(Given text):
## Start

Bill Doherty Jr. is an American actor.

Personal life
Bill Doherty Jr. was born and raised in Dedham, Massachusetts. After high school, Doherty became a deadhead, following the Grateful Dead around the country, mostly by hitchhiking, for five years.

Career
Since 2005 Doherty starred in independent short and feature films throughout New England and New York. He appeared in television shows including Showtime's Brotherhood and ABC's Body of Proof. He also wrote, directed and starred in the short film Love Hurts which made its world premiere at the Boston International Film Festival.

He made the move to Los Angeles in 2011 and has since worked with writer/director Billy Van Zandt on his farce Drop Dead!, director/acting coach Larry Moss on the Los Angeles premiere of Neil LaBute's play In a Dark Dark House, actor/director Ronnie Marmo and actor/writer Jon Polito on the world premiere play 86'd, actors Kevin Chamberlin, Eric Kramer, and Omar Benson Miller on the short film Meat and Potatoes, and had three roles in the animated feature film Icky: An American dog story starring Dan Lauria, Jonathan Silverman, Meredith Salenger, and Jennifer Finnigan.

## End

(Source material):

## Start

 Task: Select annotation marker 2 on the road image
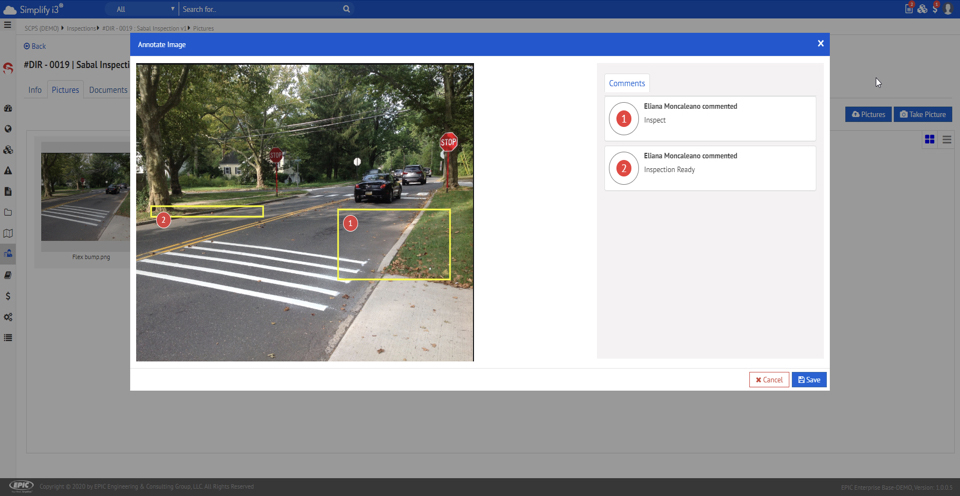click(x=164, y=219)
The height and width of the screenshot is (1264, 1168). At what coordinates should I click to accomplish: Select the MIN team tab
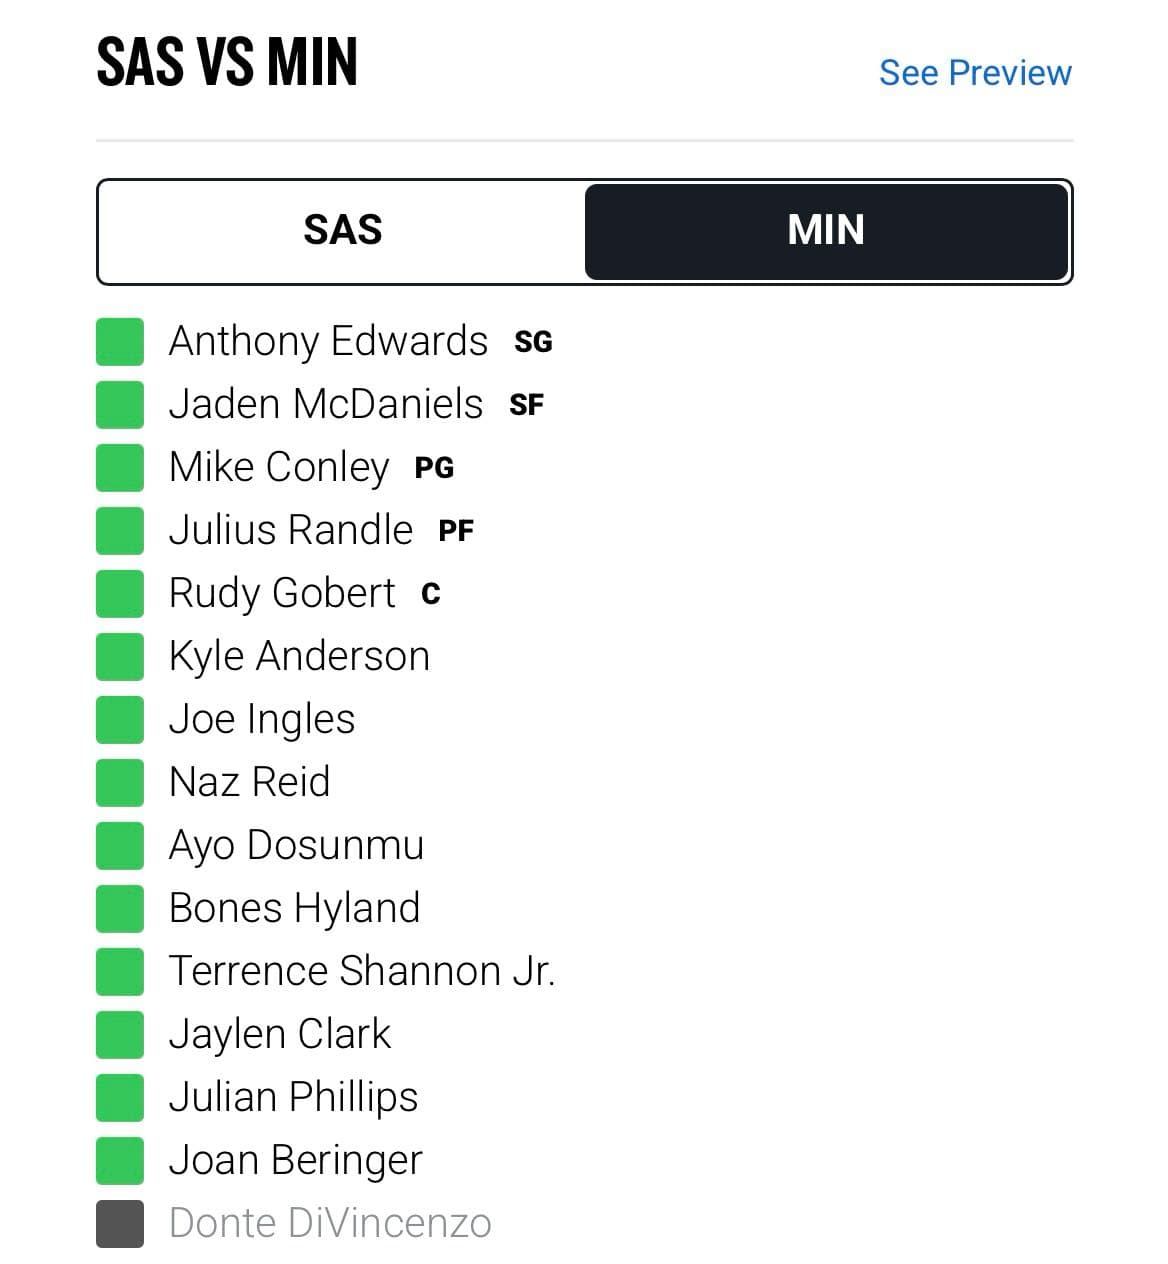click(x=826, y=231)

## End

(Given exercise A):
Answer these questions from the Bill Doherty Jr. biography:
(i) In which town was Doherty born and raised?
(ii) At which festival did the short film Love Hurts have its world premiere?
(iii) In what year did Doherty move to Los Angeles?
(Given exercise B): Repeat the passage of the Bill Doherty Jr. biography starting at "Personal life" and ending at "for five years.".
(Given exercise C): Carry the Bill Doherty Jr. biography on past its last sentence.

(Task response A):
(i) Dedham, Massachusetts
(ii) The Boston International Film Festival
(iii) 2011

(Task response B):
Personal life
Bill Doherty Jr. was born and raised in Dedham, Massachusetts. After high school, Doherty became a deadhead, following the Grateful Dead around the country, mostly by hitchhiking, for five years.

(Task response C):
Drop Dead!
In 2014 Bill Doherty Jr. performed one of his most notable roles playing the lead role of Brent Reynolds as Alexander Barrington. An eccentric, larger than life, washed up method actor trying to make a career comeback in an off off off off off off off broadway show in the farce/comedy Drop Dead! written and directed by Billy Van Zandt. Los Angeles raved about the 23 year comeback of the play.

Personal Recognitions for Drop Dead!:
 L.A. Weekly: "There are some very funny moments of timeless physical comedy, such as how the show's leading man (the excellent Bill Doherty Jr.) gets his nose broken, and in the playwright's "My life is over" opening-night speech."
 Broadway World: "DROP DEAD! lead actor Alexander is played by Brent Reynolds (Bill Doherty Jr.) in a lavender waistcoat worthy of any Shakespearean role."
 All About the Stage: "Alexander Barrington (the hysterical Bill Doherty Jr.) performs several hysterical soliloquies about snow."
 The Hollywood Times: "Bill Doherty Jr. let us all know, "He is the MAN!""
 Life in L.A.: "Bill Doherty Jr. plays Brent Reynolds humorously, and it is delightful to watch him play the character with such lighthearted charm."
 Tolucan Times: "As a passionate and offbeat newly married couple, Shelly Hacco and Bill Doherty Jr. as her dim-witted hubby who can't remember her name... are a TON OF FUN!"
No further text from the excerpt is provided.